Does discontinuity matter?  Is the common refrain, often cited in the lay press as a downside to hospitalist care, “they have no history with the patient,” implying our model must be bad?  At least in this trial, the answer is no.  We do know HM variability is immense, and groups are in different states of maturation.  However, times have changed and so must the paradigm.

We cannot overlook the differences at the doctor or practice versus a population level however.  My bet is a primary care physician absolutely committed to his or her patients, practicing in the model of yore, available 24/7 or close to it, will be the choice provider for most people.  That is what I would want.  However, yearning for this arrangement is illusory, as we know.

It is not all about the money either–as you might be thinking.  No, it is the speed and complexity of hospital care, and how difficult it is to “do it all.”  Unfortunately, the pace of change in the perceptions of those outside the hospital is not as rapid.  Contrary to popular opinion though, perceptions do not follow practice.

 

Brad Flansbaum

Bradley Flansbaum, DO, MPH, MHM works for Geisinger Health System in Danville, PA in both the divisions of hospital medicine and population health. He began working as a hospitalist in 1996, at the inception of the hospital medicine movement. He is a founding member of the Society of Hospital Medicine and served as a board member and officer. He speaks nationally in promoting hospital medicine and has presented at many statewide meetings and conferences. He is also actively involved in house staff education.

Currently, he serves on the SHM Public Policy Committee and has an interest in payment policy, healthcare market competition, health disparities, cost-effectiveness analysis, and pain and palliative care. He is SHM’s delegate for the AMA House of Delegates.

Dr. Flansbaum received his undergraduate degree from Union College in Schenectady, NY and attended medical school at the New York College of Osteopathic Medicine. He completed his residency and chief residency in Internal Medicine at Long Island Jewish Medical Center in New York. He received his M.P.H. in Health Policy and Management at Columbia University.
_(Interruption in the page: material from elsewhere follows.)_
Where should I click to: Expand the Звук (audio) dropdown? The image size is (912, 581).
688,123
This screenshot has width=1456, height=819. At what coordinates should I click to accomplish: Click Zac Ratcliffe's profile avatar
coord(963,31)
He is a political junky, and loves to cook, stay fit, read non-fiction, listen to many genres of music, and is a resident of Danville, PA.

2 Comments

  1. Bill Rifkin on February 13, 2012 at 11:14 am

    Brilliant as usual. Were that all blogs so evidence based! Also a great reminder that simply being “as good as” is not enough. Like most comparisons to the “good old days”, it bears reminding (as you did) that they weren’t so good. Plus, the paradigm has changed and is not going to be re-created.